→ Task directions
In the data below, find each line that contains the word "field" and copy it.

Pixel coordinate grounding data
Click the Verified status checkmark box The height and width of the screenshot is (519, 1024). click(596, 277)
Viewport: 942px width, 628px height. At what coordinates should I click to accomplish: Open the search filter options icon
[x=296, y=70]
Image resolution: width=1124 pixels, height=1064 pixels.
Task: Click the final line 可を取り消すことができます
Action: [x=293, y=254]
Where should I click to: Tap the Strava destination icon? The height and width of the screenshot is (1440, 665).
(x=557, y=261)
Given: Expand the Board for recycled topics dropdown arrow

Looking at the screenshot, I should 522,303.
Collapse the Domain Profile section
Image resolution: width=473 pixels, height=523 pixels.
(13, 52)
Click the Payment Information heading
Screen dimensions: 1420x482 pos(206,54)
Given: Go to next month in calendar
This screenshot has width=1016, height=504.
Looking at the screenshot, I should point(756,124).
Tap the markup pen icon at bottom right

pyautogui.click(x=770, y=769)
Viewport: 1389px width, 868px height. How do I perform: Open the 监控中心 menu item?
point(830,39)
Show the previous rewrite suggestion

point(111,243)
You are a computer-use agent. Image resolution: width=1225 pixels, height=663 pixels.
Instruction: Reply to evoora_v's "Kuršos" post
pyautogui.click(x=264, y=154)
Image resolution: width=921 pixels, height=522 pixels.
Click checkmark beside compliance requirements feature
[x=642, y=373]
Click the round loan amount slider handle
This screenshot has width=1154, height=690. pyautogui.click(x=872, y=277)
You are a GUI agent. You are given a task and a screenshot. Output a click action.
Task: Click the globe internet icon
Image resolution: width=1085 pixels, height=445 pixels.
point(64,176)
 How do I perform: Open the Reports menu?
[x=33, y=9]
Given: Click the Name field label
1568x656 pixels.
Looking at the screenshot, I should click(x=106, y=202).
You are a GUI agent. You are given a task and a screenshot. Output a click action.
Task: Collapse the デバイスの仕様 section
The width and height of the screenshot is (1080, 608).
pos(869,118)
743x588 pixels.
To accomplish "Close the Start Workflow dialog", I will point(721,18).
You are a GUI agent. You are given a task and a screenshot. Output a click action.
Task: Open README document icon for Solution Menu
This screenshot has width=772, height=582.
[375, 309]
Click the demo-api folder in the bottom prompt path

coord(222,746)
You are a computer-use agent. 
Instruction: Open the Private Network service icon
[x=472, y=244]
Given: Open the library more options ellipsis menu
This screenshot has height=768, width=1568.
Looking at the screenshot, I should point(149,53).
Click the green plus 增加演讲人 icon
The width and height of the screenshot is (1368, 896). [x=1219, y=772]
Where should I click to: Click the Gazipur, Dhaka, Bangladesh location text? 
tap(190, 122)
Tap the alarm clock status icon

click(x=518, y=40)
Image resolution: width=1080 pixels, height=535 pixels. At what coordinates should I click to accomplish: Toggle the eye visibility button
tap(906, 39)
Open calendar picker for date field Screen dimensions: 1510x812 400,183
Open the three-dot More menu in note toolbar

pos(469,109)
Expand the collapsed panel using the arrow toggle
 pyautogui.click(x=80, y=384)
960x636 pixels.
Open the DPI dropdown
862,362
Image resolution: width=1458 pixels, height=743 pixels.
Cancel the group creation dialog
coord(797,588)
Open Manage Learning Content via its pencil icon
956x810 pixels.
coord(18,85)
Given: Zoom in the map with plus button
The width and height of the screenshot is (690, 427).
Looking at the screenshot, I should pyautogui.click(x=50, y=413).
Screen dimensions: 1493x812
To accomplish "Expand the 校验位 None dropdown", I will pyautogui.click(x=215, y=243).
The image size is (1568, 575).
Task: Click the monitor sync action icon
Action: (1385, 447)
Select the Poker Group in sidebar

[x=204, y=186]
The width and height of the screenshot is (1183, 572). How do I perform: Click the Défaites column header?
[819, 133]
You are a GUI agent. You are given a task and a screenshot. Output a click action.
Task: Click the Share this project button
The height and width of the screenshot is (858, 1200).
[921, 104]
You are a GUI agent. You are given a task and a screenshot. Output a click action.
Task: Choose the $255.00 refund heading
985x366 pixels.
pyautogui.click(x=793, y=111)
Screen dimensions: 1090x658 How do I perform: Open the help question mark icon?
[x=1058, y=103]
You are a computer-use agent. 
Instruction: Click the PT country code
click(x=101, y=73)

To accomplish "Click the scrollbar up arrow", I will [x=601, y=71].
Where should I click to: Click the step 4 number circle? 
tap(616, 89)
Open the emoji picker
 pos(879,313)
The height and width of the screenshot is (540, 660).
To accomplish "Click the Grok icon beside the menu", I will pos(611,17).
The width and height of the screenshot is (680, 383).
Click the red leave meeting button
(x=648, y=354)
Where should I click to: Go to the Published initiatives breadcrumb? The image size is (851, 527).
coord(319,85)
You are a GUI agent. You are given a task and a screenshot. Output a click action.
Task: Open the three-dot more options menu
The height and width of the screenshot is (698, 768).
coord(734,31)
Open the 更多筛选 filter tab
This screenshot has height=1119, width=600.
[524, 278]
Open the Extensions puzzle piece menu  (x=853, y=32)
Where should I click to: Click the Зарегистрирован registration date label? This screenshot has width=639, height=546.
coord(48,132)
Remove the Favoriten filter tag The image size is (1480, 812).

→ Your solution
Given: Click the Name field label
Open calendar picker for date field Screen dimensions: 1510x812 400,183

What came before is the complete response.